• Exercise prompt: In the records below, find the line containing "Task: Click the 2023 axis label" and the line containing "Task: Open the edit pencil icon in top bar"; please repeat exactly the lines from one to the other, both included, and nothing more.

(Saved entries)
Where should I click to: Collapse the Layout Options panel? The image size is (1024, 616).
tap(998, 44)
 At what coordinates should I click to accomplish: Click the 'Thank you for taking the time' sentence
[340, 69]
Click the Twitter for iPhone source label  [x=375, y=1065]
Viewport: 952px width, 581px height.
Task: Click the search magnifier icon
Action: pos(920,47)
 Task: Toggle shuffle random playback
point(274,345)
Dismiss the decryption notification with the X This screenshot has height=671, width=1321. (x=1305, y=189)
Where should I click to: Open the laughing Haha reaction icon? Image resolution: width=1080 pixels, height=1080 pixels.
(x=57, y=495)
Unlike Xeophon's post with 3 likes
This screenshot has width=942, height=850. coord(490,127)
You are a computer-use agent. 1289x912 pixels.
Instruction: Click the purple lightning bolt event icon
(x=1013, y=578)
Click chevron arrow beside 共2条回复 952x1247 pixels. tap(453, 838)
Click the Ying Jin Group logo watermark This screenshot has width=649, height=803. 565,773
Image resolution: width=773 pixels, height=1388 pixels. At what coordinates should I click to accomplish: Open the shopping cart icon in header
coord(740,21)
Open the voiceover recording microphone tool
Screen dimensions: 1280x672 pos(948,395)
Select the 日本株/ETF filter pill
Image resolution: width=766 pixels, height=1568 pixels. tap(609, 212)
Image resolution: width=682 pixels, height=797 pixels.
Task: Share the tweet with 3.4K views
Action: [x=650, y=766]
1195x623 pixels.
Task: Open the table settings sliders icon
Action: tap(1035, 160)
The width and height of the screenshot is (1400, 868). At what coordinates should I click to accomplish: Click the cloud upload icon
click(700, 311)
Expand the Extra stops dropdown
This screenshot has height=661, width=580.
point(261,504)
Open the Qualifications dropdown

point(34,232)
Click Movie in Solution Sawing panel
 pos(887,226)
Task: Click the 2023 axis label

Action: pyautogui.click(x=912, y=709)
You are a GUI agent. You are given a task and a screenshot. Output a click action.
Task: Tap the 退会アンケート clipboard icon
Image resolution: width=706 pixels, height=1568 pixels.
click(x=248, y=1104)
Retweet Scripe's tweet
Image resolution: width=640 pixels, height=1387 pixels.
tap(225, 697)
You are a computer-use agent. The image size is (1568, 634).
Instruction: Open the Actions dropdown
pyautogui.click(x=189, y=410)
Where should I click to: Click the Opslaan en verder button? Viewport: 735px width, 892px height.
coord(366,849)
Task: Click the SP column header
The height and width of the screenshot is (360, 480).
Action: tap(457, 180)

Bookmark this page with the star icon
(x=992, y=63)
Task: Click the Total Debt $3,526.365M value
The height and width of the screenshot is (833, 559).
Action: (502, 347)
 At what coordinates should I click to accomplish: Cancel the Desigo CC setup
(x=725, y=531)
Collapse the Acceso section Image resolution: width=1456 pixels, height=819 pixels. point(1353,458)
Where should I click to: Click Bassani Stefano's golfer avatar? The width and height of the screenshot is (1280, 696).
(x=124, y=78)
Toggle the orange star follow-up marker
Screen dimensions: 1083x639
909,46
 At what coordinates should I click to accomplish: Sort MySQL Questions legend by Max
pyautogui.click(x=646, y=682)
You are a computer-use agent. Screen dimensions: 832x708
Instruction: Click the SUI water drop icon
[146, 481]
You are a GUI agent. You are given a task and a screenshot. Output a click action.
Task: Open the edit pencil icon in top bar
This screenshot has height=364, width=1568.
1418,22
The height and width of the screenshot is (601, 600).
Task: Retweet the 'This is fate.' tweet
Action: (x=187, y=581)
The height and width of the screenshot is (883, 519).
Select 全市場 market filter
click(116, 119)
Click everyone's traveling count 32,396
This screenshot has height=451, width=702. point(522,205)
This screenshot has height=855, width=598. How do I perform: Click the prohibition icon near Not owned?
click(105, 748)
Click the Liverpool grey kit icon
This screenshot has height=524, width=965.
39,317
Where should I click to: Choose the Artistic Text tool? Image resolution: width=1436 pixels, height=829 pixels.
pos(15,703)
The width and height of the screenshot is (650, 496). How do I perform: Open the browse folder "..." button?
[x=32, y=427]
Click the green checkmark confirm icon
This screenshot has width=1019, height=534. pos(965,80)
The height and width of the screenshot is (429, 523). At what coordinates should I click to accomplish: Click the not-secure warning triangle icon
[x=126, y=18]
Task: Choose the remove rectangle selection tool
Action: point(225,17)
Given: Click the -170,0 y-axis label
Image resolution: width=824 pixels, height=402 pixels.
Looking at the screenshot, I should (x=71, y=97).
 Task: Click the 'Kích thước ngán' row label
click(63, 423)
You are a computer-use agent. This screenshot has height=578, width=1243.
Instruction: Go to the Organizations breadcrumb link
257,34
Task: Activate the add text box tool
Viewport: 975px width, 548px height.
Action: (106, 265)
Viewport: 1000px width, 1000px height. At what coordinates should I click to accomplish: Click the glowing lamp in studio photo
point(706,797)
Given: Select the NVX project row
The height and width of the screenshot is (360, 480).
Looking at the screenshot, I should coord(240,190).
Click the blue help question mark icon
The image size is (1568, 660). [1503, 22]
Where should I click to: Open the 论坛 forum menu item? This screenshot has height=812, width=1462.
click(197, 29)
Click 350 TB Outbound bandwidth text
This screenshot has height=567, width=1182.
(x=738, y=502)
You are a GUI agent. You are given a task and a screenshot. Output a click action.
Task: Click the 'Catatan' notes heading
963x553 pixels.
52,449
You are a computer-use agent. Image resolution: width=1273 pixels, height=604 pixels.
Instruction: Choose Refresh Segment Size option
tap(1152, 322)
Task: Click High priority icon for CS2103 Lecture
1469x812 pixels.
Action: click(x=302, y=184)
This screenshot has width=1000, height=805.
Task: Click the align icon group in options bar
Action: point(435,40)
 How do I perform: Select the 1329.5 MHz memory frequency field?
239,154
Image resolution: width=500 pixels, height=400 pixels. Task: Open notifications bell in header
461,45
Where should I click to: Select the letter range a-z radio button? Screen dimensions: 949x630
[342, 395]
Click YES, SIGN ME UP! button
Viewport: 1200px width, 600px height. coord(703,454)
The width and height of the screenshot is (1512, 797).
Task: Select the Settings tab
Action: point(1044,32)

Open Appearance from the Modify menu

• Answer space:
Task: Click the 2023 axis label

Action: pyautogui.click(x=912, y=709)
You are a GUI agent. You are given a task and a screenshot. Output a click action.
Task: Tap the 退会アンケート clipboard icon
Image resolution: width=706 pixels, height=1568 pixels.
click(x=248, y=1104)
Retweet Scripe's tweet
Image resolution: width=640 pixels, height=1387 pixels.
tap(225, 697)
You are a computer-use agent. The image size is (1568, 634).
Instruction: Open the Actions dropdown
pyautogui.click(x=189, y=410)
Where should I click to: Click the Opslaan en verder button? Viewport: 735px width, 892px height.
coord(366,849)
Task: Click the SP column header
The height and width of the screenshot is (360, 480).
Action: tap(457, 180)

Bookmark this page with the star icon
(x=992, y=63)
Task: Click the Total Debt $3,526.365M value
The height and width of the screenshot is (833, 559).
Action: (502, 347)
 At what coordinates should I click to accomplish: Cancel the Desigo CC setup
(x=725, y=531)
Collapse the Acceso section Image resolution: width=1456 pixels, height=819 pixels. point(1353,458)
Where should I click to: Click Bassani Stefano's golfer avatar? The width and height of the screenshot is (1280, 696).
(x=124, y=78)
Toggle the orange star follow-up marker
Screen dimensions: 1083x639
909,46
 At what coordinates should I click to accomplish: Sort MySQL Questions legend by Max
pyautogui.click(x=646, y=682)
You are a computer-use agent. Screen dimensions: 832x708
Instruction: Click the SUI water drop icon
[146, 481]
You are a GUI agent. You are given a task and a screenshot. Output a click action.
Task: Open the edit pencil icon in top bar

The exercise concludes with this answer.